Saved data entries
—————

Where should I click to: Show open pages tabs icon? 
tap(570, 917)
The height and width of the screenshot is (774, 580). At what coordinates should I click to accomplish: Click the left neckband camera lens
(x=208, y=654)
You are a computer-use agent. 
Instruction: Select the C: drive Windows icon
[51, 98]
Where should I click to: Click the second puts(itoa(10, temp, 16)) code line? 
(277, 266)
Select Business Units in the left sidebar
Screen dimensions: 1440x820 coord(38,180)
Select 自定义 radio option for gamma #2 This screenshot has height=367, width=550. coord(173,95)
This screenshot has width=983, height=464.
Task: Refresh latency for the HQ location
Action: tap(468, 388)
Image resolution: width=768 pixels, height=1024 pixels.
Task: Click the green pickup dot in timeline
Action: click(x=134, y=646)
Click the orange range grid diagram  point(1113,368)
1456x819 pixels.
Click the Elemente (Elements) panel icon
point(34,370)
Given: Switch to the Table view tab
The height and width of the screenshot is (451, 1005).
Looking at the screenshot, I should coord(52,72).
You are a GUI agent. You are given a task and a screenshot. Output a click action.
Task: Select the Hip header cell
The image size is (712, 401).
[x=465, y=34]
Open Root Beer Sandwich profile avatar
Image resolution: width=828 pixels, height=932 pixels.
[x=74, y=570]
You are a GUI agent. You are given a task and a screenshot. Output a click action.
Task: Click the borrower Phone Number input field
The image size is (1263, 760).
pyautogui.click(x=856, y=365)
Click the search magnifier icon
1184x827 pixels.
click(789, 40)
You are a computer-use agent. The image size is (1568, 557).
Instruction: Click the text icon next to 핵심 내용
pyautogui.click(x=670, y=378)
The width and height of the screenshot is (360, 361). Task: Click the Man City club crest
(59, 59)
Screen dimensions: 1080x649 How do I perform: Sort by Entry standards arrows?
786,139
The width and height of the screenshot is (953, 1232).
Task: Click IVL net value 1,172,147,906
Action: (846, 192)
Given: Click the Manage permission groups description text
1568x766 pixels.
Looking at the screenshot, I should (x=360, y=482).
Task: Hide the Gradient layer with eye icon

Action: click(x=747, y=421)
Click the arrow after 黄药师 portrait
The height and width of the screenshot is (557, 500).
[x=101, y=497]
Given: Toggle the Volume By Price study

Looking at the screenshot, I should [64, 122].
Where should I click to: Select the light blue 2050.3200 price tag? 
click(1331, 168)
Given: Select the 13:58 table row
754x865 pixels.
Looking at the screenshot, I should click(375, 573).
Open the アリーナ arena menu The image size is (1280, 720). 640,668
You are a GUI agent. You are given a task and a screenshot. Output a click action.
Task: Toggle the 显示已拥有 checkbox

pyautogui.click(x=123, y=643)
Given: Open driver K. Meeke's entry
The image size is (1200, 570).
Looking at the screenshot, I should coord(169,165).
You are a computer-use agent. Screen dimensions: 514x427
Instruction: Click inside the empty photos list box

—————

### DIRECTIONS:
Output each line of the records above exactly.

### RESPONSE BOX:
Where should I click to: Show open pages tabs icon? 
tap(570, 917)
The height and width of the screenshot is (774, 580). At what coordinates should I click to accomplish: Click the left neckband camera lens
(x=208, y=654)
You are a computer-use agent. 
Instruction: Select the C: drive Windows icon
[51, 98]
Where should I click to: Click the second puts(itoa(10, temp, 16)) code line? 
(277, 266)
Select Business Units in the left sidebar
Screen dimensions: 1440x820 coord(38,180)
Select 自定义 radio option for gamma #2 This screenshot has height=367, width=550. coord(173,95)
This screenshot has width=983, height=464.
Task: Refresh latency for the HQ location
Action: tap(468, 388)
Image resolution: width=768 pixels, height=1024 pixels.
Task: Click the green pickup dot in timeline
Action: click(x=134, y=646)
Click the orange range grid diagram  point(1113,368)
1456x819 pixels.
Click the Elemente (Elements) panel icon
point(34,370)
Given: Switch to the Table view tab
The height and width of the screenshot is (451, 1005).
Looking at the screenshot, I should coord(52,72).
You are a GUI agent. You are given a task and a screenshot. Output a click action.
Task: Select the Hip header cell
The image size is (712, 401).
[x=465, y=34]
Open Root Beer Sandwich profile avatar
Image resolution: width=828 pixels, height=932 pixels.
[x=74, y=570]
You are a GUI agent. You are given a task and a screenshot. Output a click action.
Task: Click the borrower Phone Number input field
The image size is (1263, 760).
pyautogui.click(x=856, y=365)
Click the search magnifier icon
1184x827 pixels.
click(789, 40)
You are a computer-use agent. The image size is (1568, 557).
Instruction: Click the text icon next to 핵심 내용
pyautogui.click(x=670, y=378)
The width and height of the screenshot is (360, 361). Task: Click the Man City club crest
(59, 59)
Screen dimensions: 1080x649 How do I perform: Sort by Entry standards arrows?
786,139
The width and height of the screenshot is (953, 1232).
Task: Click IVL net value 1,172,147,906
Action: (846, 192)
Given: Click the Manage permission groups description text
1568x766 pixels.
Looking at the screenshot, I should (x=360, y=482).
Task: Hide the Gradient layer with eye icon

Action: click(x=747, y=421)
Click the arrow after 黄药师 portrait
The height and width of the screenshot is (557, 500).
[x=101, y=497]
Given: Toggle the Volume By Price study

Looking at the screenshot, I should [64, 122].
Where should I click to: Select the light blue 2050.3200 price tag? 
click(1331, 168)
Given: Select the 13:58 table row
754x865 pixels.
Looking at the screenshot, I should click(375, 573).
Open the アリーナ arena menu The image size is (1280, 720). 640,668
You are a GUI agent. You are given a task and a screenshot. Output a click action.
Task: Toggle the 显示已拥有 checkbox

pyautogui.click(x=123, y=643)
Given: Open driver K. Meeke's entry
The image size is (1200, 570).
Looking at the screenshot, I should coord(169,165).
You are a computer-use agent. Screen dimensions: 514x427
Instruction: Click inside the empty photos list box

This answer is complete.